Phil Morgan, Professor of Human Factors and Cognitive Science, School of Psychology

“Optimising people is the key element in cybersecurity. We’ve got the best hardware, software and processes. We continue to develop them, but we need more work on a human centric front. Kevin Jones, Pete Burnap and I recognised five years ago that we needed to do something about human centric issues in cybersecurity, industry and workplaces. Following discussions with NCSC, we realised seamless cybersecurity was impossible unless we get the people factor right.

We put a proposal before the Airbus board to develop a human centric cybersecurity team within Airbus. I was chosen to lead the team. Stage one of my mission was clear: a roadmap to look at state of the art domain analysis to establish what we needed in this area. We soon established we needed loads! We needed a bigger team. Cardiff University and the ESRC Impact Acceleration Fund supported the funding of two people to scope out research activities.

We developed a very ambitious programme of research looking at things like developing best in class tools to try and detect human cyber vulnerabilities and strengths, and to try to mitigate risks. We were thinking about understandable and explainable cybersecurity communication; looking at human factors like the design of cockpits in aircraft, for instance, which can reduce errors and mistakes and make flying the safest way to travel in the world.

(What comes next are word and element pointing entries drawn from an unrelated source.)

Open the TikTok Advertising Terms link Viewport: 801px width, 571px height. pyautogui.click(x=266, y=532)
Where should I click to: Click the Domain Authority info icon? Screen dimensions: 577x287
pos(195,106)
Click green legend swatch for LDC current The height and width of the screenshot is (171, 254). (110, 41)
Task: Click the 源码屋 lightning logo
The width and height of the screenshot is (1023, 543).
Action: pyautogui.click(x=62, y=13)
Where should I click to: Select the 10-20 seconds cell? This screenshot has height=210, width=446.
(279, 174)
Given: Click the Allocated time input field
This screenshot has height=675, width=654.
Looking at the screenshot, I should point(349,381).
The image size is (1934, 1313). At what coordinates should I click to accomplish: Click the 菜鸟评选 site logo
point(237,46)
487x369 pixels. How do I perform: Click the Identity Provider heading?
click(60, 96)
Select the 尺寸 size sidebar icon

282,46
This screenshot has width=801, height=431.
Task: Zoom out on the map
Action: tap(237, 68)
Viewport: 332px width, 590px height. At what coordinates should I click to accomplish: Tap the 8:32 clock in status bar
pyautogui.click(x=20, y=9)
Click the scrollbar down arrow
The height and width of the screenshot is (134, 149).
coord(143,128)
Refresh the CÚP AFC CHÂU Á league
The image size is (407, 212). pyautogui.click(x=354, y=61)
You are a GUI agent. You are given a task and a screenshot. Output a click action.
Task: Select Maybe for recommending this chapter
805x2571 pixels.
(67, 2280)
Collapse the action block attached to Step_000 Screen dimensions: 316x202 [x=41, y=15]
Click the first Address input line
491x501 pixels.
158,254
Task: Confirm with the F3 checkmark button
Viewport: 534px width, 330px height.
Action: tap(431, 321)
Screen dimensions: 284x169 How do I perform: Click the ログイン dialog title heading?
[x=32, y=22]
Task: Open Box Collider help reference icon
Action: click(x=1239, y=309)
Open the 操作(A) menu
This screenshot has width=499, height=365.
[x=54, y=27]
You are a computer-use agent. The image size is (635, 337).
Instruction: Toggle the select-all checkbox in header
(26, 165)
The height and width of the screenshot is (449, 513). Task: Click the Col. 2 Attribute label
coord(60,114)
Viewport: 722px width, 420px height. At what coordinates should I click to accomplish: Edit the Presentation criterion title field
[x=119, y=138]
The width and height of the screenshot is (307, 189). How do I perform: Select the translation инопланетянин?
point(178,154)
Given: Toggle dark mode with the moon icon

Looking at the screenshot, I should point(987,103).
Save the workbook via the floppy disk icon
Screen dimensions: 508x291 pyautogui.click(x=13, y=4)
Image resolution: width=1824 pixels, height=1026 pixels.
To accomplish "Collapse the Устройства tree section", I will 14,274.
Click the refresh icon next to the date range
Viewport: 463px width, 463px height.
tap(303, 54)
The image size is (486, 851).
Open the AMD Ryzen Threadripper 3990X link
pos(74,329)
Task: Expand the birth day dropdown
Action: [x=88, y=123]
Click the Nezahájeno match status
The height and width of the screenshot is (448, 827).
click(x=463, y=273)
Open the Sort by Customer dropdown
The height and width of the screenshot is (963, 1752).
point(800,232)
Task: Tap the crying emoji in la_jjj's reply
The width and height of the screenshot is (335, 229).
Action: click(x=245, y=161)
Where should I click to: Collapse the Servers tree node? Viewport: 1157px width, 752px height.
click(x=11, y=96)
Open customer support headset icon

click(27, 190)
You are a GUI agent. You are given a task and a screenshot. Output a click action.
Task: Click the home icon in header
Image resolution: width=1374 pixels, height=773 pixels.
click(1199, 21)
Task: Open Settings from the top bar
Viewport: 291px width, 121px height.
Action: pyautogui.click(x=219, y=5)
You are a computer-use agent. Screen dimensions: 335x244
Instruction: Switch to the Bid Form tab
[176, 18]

Endeavr Wales joined us on this mission and invested in a full-time research associate and supported two PhD students. We brought in areas including neuroscience, visual perception, attention, social robotics – areas not normally typically associated with cyber.

So we established the Airbus Cyber Psychology and Human Factors team in March 2019, and launched an accelerator in Human Centric Cyber Security to bring in like-minded people and organisations to work with us.

We developed completely new ways of looking at human centric cybersecurity – new methods, paradigms and tools – looking at cyber-risky behaviours. For instance, we developed a tool which can predict 65 per cent of the reasons why people in organisations engage in cyber-risky behaviours.

We also developed strong insights into other predictive factors including cognitive load, time pressures, multitasking and so on… we drop ourselves into a workplace but get bombarded by other things going on, and that’s when mistakes can be made.

It took us outside our comfort zones in some areas to work with Airbus, including looking at programme activities, pitching, delivery networking – no opportunities exist like this normally. Covid-19 didn’t slow us down: we adapted our research programme and we ran more than 12 large-scale experiments with over 4,000 participants. We are now back in the lab and conducting some of these experiments in person to validate our results.

We brought others into our team. UKRI, EPSRC and ESRC invested in research fellows, providing springboards for the careers of some of these team members.

Statistics suggest humans can be responsible for up to 90 per cent of cyber-attacks: that doesn’t sound great, does it? Over the last five years, we have really identified ‘why’ these things occur. So what’s next?  The Airbus Centre of Excellence in Human Centric Cybersecurity is another impressive investment by Airbus working with Cardiff University. The team will now focus on interventions with impact which will so alter the research: things like developing our human cyber vulnerabilities and strengths, working with Airbus teams on optimising training, developing decision support systems that are adaptive, thinking about ‘black box’ thinking – trying to predict when things will go wrong – so maybe we can reduce the incidences of these things, and improving diversity, equality and inclusion within cybersecurity, because we know there’s a problem there. We are facing this challenge head on and we are very excited about it.

I firmly believe, and Airbus does, that humans can be the strongest link in cybersecurity. We look forward to showing you how.”